▶ [Problem requirements]: Copy the records from the line with "Task: Open the Help question mark icon" to the line with "Action: 674,40", keeping those lines identical and including both. Leave the pictures out of your answer.
********
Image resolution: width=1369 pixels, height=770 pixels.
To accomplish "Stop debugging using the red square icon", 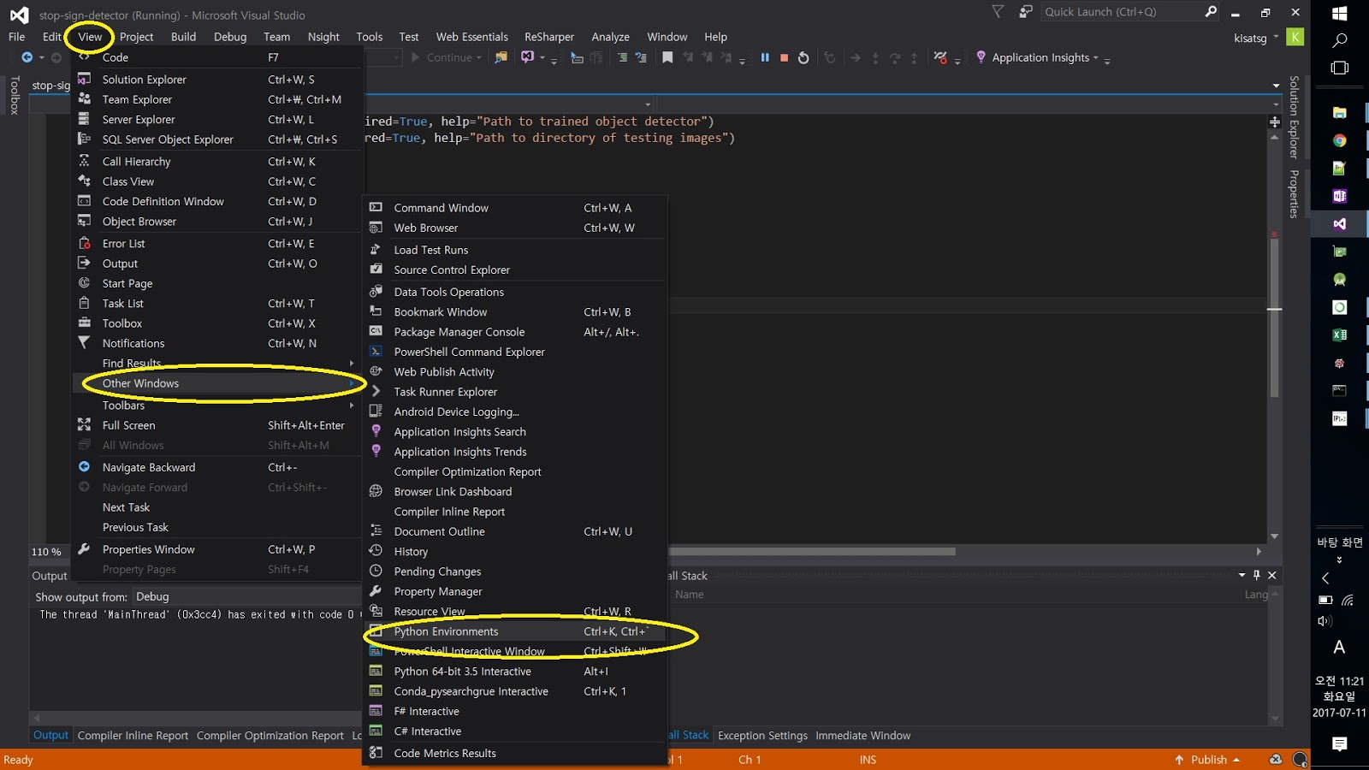I will tap(783, 57).
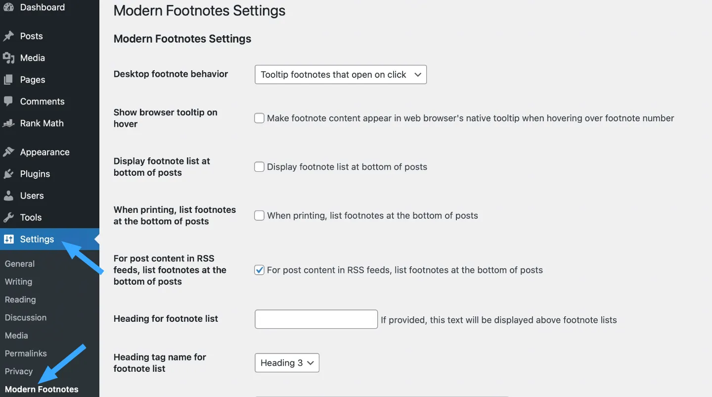Image resolution: width=712 pixels, height=397 pixels.
Task: Go to the General settings link
Action: [x=20, y=264]
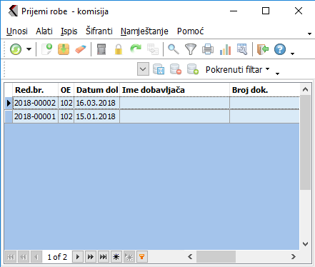Go to next record in navigator
Viewport: 315px width, 267px height.
78,257
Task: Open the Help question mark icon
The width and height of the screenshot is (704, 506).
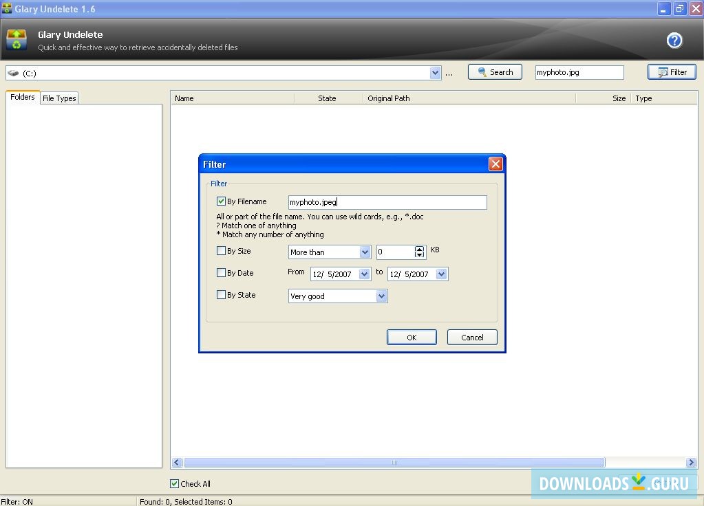Action: 674,40
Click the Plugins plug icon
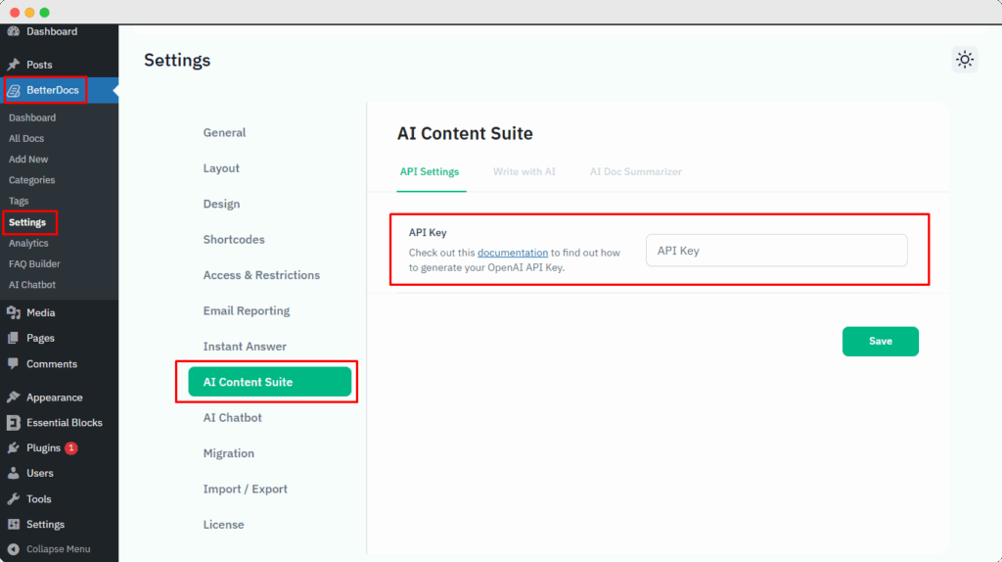 14,448
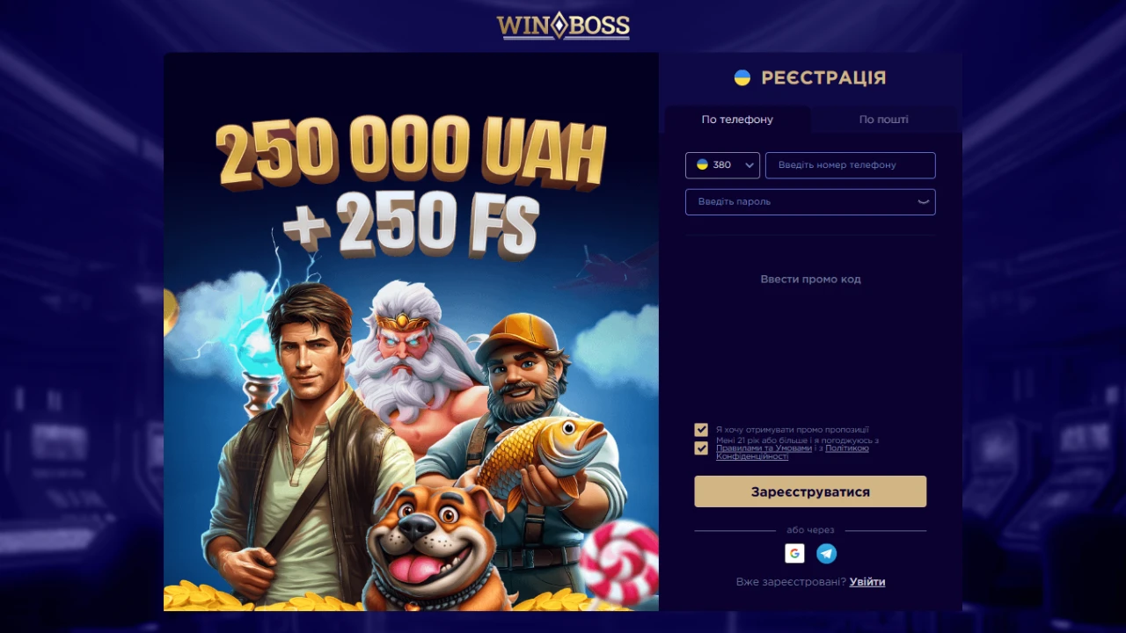Switch to the По пошті tab

(883, 120)
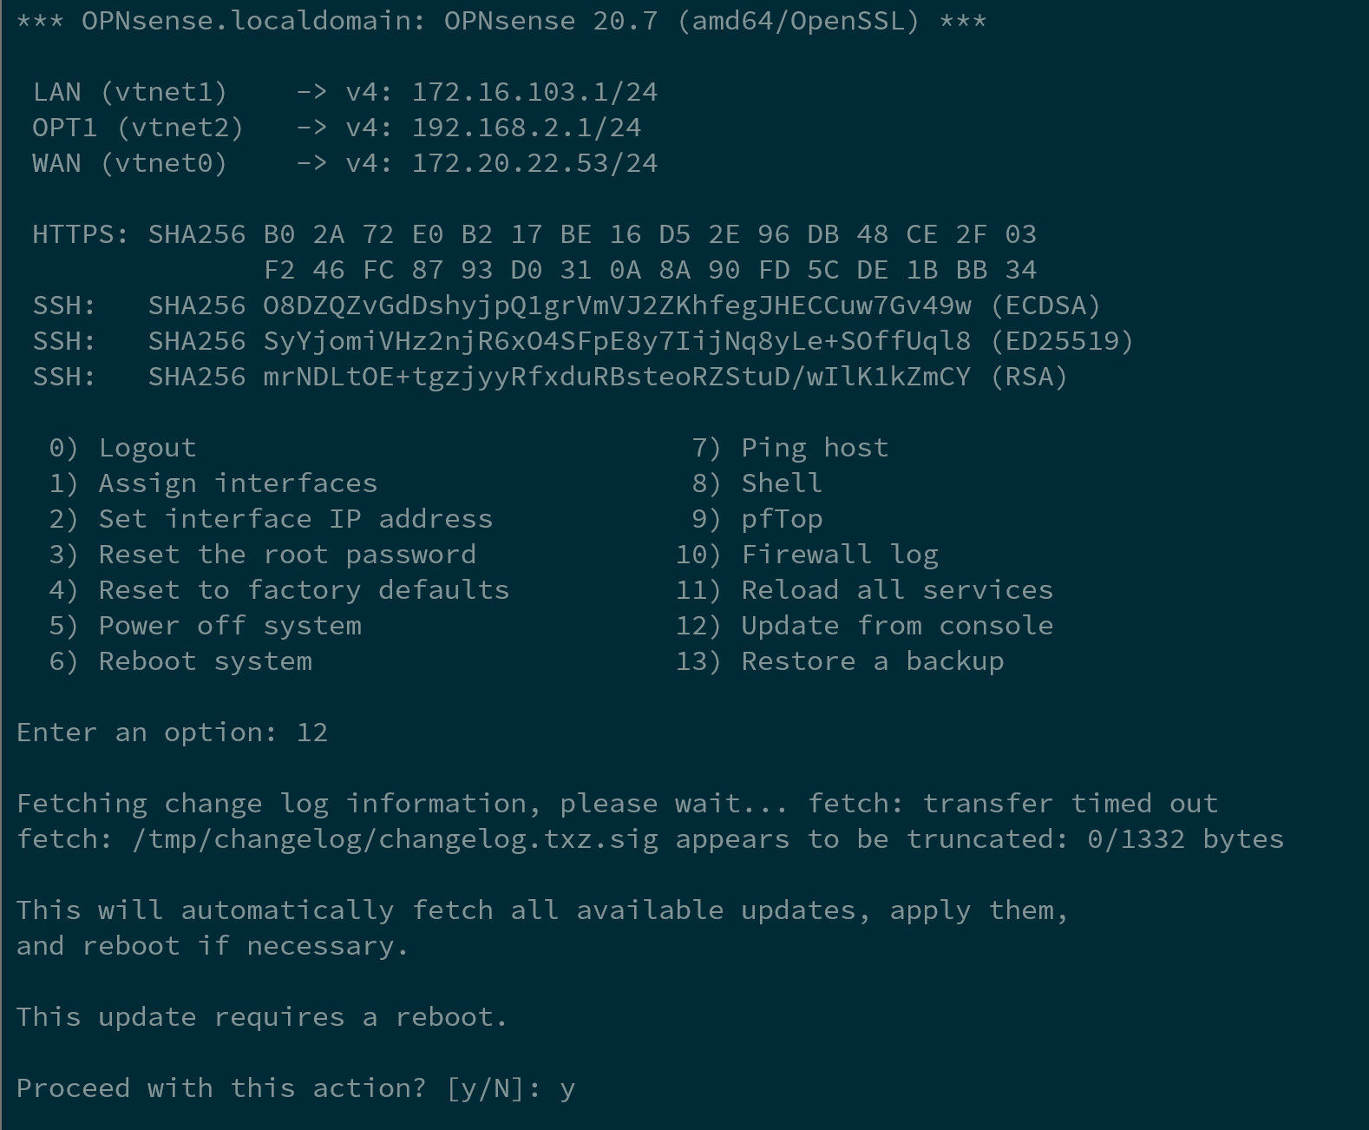The height and width of the screenshot is (1130, 1369).
Task: Click the "Enter an option" prompt value 12
Action: point(312,733)
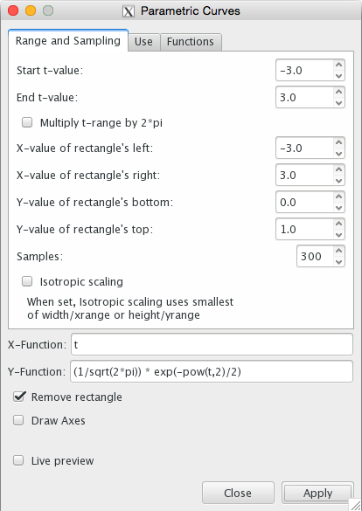
Task: Raise Y-value of rectangle's bottom
Action: pyautogui.click(x=339, y=197)
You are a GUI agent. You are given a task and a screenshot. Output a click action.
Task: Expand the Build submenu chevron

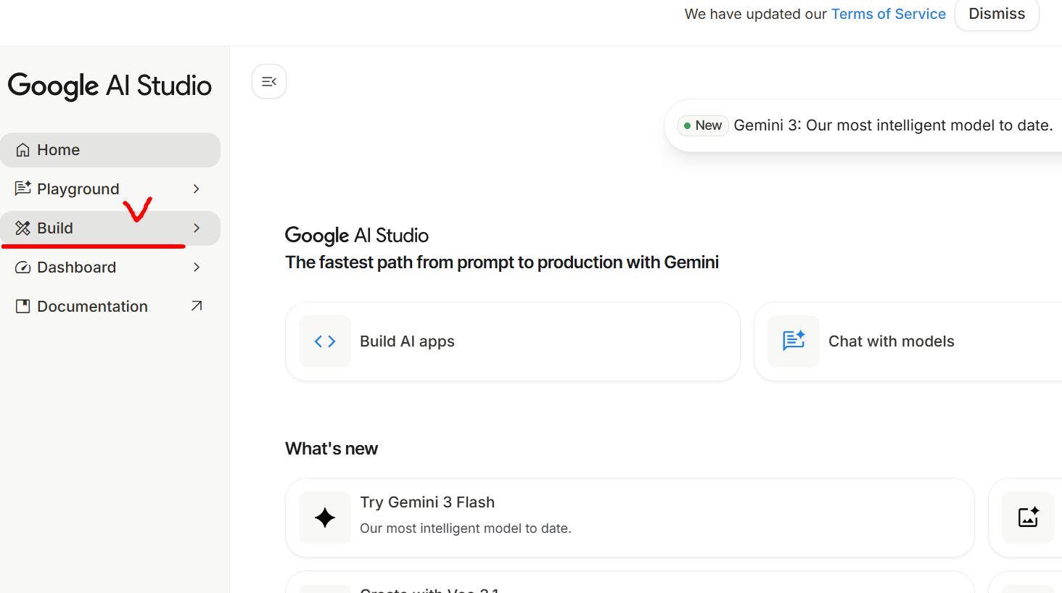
********
▶ [Answer to this task]:
Task: Open the Help question mark icon
The width and height of the screenshot is (704, 506).
Action: 674,40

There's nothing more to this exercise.